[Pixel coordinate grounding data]
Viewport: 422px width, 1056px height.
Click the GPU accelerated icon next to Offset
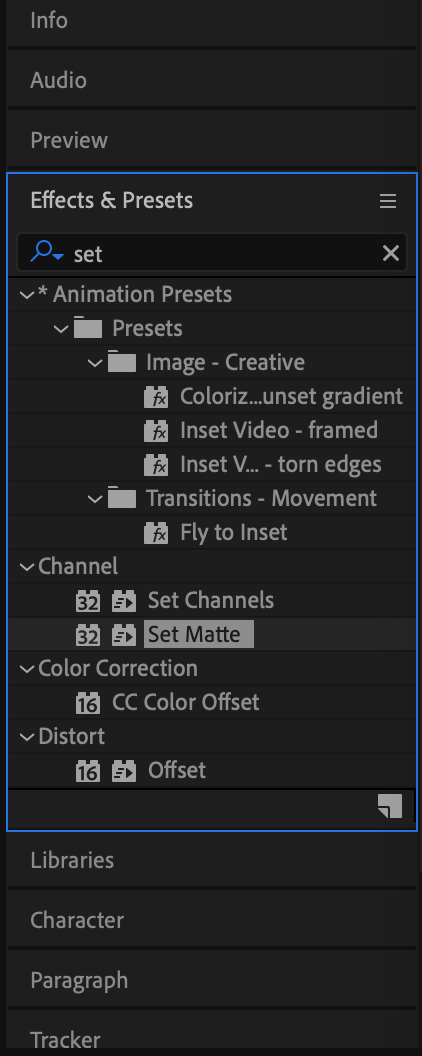pos(124,771)
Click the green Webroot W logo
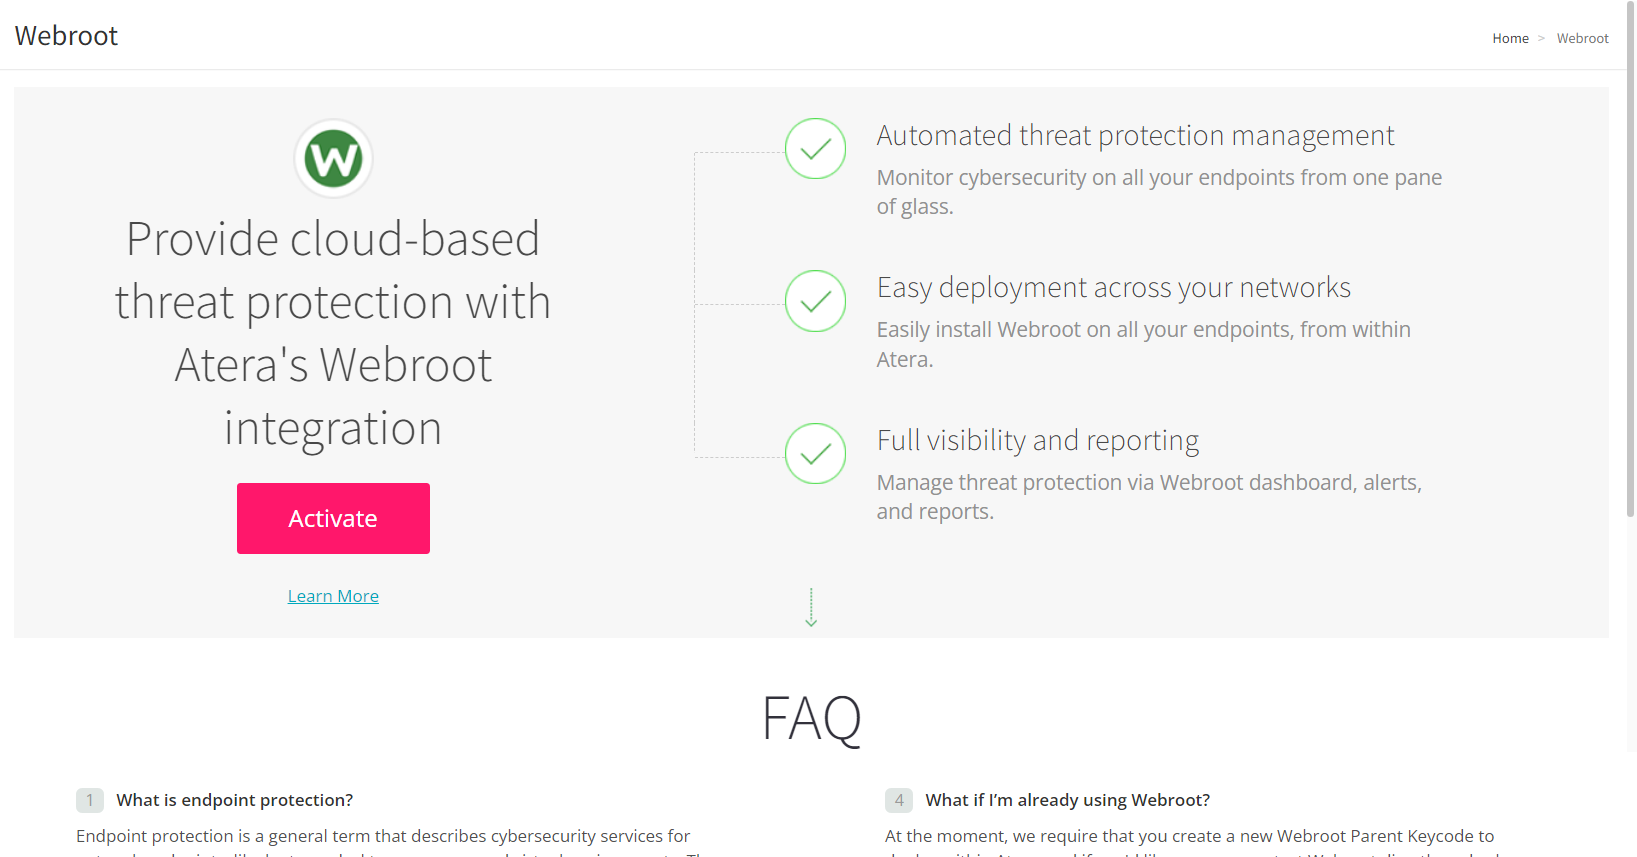 333,158
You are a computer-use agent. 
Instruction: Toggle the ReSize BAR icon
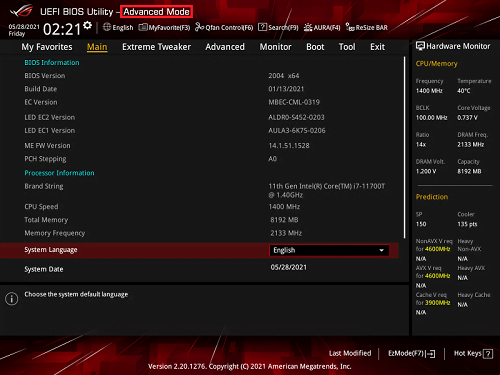click(x=350, y=27)
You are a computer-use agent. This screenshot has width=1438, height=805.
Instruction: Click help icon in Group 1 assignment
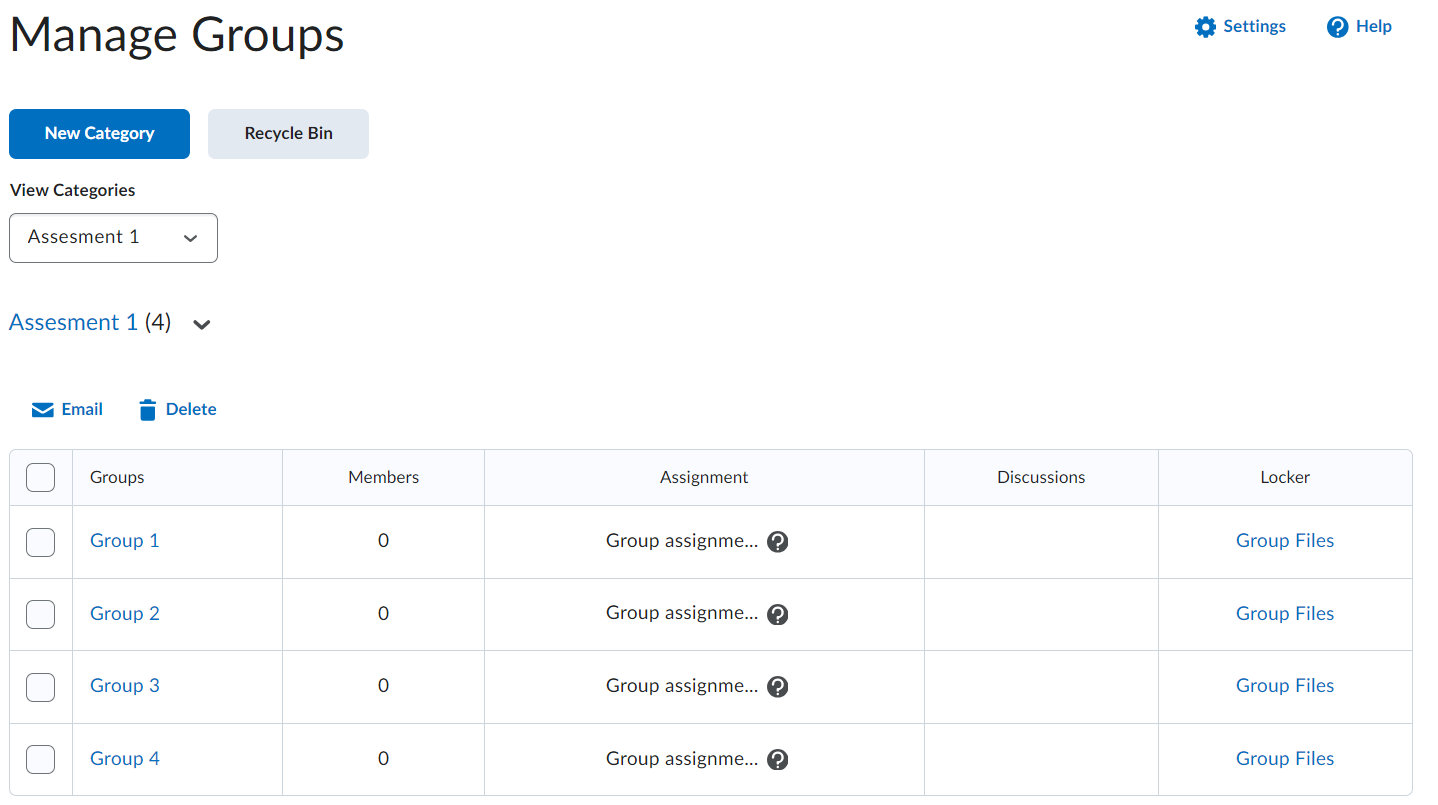pos(778,542)
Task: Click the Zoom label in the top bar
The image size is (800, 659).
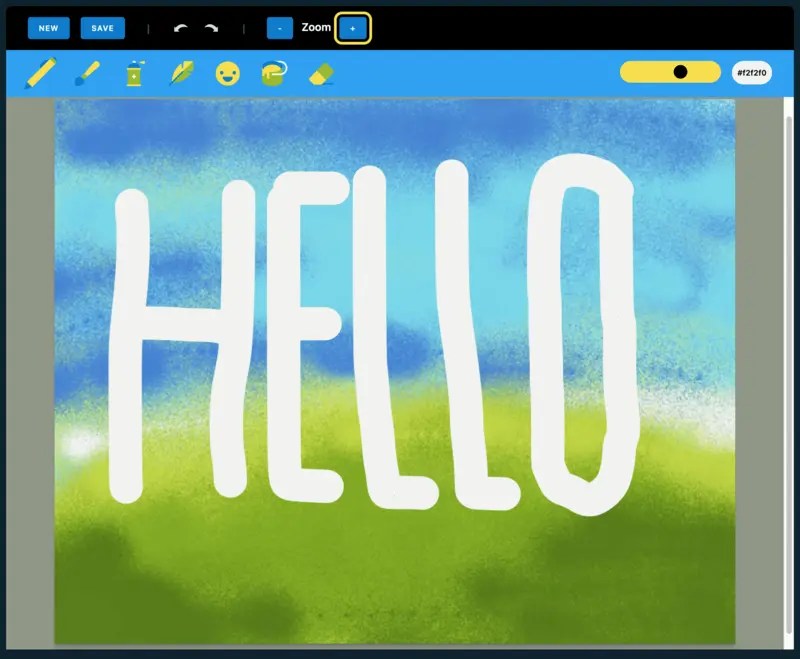Action: (x=316, y=27)
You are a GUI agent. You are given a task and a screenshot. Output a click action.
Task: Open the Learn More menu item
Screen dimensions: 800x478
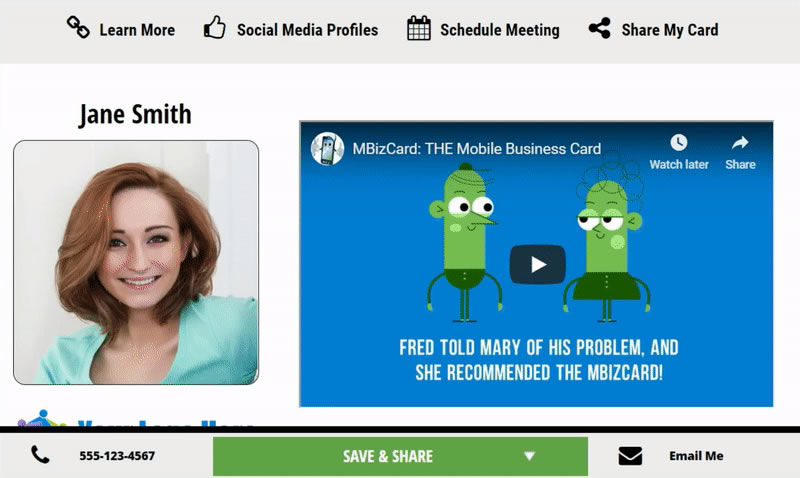[137, 30]
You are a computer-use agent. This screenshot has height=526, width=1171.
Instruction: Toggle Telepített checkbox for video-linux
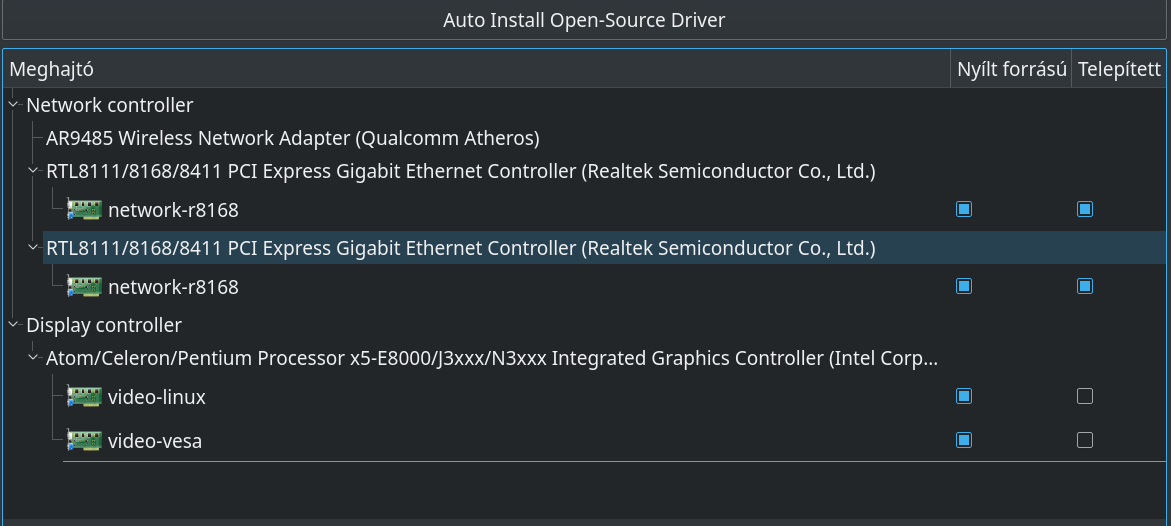click(1085, 396)
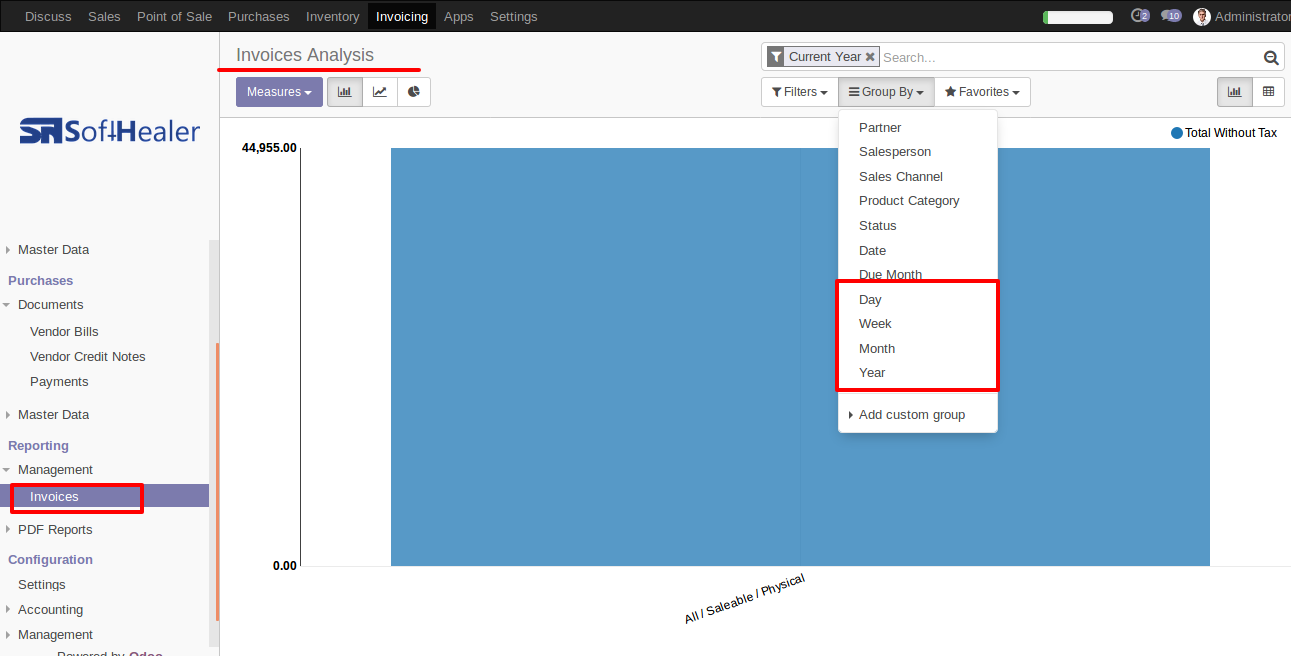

Work item: Could you write out, word for word, the lines from the one containing "Instruction: Toggle the ReSize BAR icon" through the last line of the records, leaving out the pictures?

Exercise result:
Instruction: Toggle the ReSize BAR icon
click(x=350, y=27)
You are a computer-use agent. This screenshot has width=1438, height=805.
Instruction: Click help icon in Group 1 assignment
pos(778,542)
Task: Click the Zoom label in the top bar
The image size is (800, 659).
Action: (x=316, y=27)
You are a GUI agent. You are given a task and a screenshot. Output a click action.
Task: Open the Learn More menu item
Screen dimensions: 800x478
[137, 30]
You are a computer-use agent. This screenshot has height=526, width=1171.
Instruction: Toggle Telepített checkbox for video-linux
click(1085, 396)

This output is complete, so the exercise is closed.